WORK INSTRUCTION> Your answer should be one number: the count of lines in the data below that include "Today".

= = = = =

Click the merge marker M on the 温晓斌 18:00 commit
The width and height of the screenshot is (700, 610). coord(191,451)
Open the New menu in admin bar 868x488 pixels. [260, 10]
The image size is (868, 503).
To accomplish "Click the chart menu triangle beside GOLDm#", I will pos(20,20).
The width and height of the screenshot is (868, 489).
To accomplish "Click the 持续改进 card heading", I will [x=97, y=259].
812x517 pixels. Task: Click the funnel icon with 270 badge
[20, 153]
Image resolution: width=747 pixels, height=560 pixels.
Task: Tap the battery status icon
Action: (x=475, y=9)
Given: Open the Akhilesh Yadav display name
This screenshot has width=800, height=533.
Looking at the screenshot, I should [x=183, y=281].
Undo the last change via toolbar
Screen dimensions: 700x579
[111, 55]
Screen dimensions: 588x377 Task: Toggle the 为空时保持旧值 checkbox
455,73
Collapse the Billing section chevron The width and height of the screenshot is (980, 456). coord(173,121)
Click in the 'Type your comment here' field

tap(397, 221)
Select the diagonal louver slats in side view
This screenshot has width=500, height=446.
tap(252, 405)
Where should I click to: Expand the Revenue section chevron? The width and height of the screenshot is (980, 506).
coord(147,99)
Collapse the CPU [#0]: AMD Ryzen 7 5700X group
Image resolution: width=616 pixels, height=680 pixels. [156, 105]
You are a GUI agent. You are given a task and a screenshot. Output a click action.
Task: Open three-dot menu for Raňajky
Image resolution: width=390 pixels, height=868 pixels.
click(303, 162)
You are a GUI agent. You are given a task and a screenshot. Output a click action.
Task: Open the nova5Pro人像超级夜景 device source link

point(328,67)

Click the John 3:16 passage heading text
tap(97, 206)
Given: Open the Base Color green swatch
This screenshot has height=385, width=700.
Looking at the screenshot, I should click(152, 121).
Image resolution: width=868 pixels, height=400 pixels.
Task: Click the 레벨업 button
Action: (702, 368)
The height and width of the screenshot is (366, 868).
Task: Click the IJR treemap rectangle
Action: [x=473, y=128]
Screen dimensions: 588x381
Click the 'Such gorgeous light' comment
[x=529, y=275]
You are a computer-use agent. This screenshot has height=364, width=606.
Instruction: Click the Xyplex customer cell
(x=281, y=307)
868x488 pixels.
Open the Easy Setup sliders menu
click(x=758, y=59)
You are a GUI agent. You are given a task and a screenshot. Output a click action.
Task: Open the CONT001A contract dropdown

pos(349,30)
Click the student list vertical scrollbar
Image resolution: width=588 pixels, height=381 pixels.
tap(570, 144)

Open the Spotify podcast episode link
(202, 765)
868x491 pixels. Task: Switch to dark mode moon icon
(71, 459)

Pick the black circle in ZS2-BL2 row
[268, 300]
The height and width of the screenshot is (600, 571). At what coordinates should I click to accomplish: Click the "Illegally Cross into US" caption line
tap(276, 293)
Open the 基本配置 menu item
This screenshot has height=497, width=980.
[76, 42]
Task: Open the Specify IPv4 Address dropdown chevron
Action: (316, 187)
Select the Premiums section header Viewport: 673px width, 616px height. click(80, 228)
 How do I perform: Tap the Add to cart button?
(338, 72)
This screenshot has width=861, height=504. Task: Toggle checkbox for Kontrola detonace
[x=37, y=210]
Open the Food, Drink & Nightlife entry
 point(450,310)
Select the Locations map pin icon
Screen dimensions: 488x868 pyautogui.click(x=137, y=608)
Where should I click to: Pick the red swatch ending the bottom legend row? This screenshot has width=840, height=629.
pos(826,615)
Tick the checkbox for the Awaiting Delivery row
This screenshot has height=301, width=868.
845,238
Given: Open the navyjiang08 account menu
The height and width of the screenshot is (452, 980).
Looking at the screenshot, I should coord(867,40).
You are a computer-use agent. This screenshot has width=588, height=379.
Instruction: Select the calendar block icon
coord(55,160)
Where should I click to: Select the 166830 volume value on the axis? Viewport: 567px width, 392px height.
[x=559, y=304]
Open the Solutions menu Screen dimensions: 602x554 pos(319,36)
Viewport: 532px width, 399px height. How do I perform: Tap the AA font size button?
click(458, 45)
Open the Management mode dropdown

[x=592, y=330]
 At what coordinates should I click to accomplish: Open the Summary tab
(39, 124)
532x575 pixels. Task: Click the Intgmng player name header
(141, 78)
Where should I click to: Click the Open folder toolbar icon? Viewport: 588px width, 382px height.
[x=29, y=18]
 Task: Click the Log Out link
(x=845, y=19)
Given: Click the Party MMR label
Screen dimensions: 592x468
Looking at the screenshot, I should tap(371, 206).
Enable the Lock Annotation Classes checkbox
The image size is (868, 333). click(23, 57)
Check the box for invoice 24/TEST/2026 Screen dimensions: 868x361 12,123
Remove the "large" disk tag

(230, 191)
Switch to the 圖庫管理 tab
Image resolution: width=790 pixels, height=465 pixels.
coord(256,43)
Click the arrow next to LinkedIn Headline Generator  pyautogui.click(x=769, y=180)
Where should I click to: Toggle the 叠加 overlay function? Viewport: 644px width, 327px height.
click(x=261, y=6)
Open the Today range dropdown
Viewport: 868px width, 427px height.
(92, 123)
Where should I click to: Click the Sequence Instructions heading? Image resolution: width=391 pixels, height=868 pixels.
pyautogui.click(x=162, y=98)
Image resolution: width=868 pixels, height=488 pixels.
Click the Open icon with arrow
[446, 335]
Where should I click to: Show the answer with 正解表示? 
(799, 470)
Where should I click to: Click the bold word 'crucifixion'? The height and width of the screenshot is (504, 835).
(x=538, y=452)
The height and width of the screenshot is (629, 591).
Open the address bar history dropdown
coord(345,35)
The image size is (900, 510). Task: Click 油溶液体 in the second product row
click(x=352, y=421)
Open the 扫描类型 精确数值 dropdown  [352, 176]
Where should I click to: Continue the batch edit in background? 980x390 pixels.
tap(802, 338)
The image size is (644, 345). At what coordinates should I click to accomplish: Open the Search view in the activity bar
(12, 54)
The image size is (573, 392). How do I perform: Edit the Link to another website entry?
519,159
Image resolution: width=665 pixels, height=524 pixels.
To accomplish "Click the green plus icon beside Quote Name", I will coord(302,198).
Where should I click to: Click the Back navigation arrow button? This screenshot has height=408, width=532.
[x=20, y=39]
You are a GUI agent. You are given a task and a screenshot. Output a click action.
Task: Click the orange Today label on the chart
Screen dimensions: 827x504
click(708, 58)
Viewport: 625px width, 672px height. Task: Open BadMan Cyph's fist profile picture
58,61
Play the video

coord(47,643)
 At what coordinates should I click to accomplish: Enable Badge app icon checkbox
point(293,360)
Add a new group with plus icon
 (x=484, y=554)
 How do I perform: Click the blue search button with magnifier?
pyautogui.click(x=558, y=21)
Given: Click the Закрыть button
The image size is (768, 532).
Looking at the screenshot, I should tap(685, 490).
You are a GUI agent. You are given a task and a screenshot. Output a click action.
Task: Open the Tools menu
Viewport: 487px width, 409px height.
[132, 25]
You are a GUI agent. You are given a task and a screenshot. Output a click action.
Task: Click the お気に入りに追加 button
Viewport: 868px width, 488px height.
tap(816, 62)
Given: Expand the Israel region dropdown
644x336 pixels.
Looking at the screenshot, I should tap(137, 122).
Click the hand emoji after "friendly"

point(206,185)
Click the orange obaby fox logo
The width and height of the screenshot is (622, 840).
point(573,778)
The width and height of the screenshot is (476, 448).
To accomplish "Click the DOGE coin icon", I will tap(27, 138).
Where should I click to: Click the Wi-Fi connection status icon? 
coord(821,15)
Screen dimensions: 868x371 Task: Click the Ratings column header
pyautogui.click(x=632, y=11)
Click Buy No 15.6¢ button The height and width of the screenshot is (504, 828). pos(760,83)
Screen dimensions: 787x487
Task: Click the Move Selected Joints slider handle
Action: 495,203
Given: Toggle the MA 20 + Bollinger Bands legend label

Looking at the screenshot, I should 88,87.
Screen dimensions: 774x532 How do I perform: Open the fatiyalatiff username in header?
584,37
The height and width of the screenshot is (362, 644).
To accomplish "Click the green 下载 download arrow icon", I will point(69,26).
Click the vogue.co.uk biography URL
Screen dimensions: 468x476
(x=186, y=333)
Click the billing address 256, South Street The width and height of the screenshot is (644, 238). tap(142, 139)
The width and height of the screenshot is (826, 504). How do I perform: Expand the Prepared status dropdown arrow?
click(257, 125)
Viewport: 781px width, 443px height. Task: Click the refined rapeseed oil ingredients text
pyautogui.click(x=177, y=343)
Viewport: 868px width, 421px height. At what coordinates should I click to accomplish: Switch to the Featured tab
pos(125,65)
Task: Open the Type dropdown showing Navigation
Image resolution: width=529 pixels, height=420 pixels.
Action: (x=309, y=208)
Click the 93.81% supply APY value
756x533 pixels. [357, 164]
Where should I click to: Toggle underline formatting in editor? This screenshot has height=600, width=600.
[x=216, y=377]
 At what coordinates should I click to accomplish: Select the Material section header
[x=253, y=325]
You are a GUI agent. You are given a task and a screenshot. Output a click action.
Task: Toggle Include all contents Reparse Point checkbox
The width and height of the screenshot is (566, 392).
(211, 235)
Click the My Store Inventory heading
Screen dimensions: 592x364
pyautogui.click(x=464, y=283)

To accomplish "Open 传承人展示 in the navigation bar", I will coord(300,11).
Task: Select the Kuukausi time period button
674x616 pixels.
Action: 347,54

= = = = =

ANSWER TO THIS TASK> 2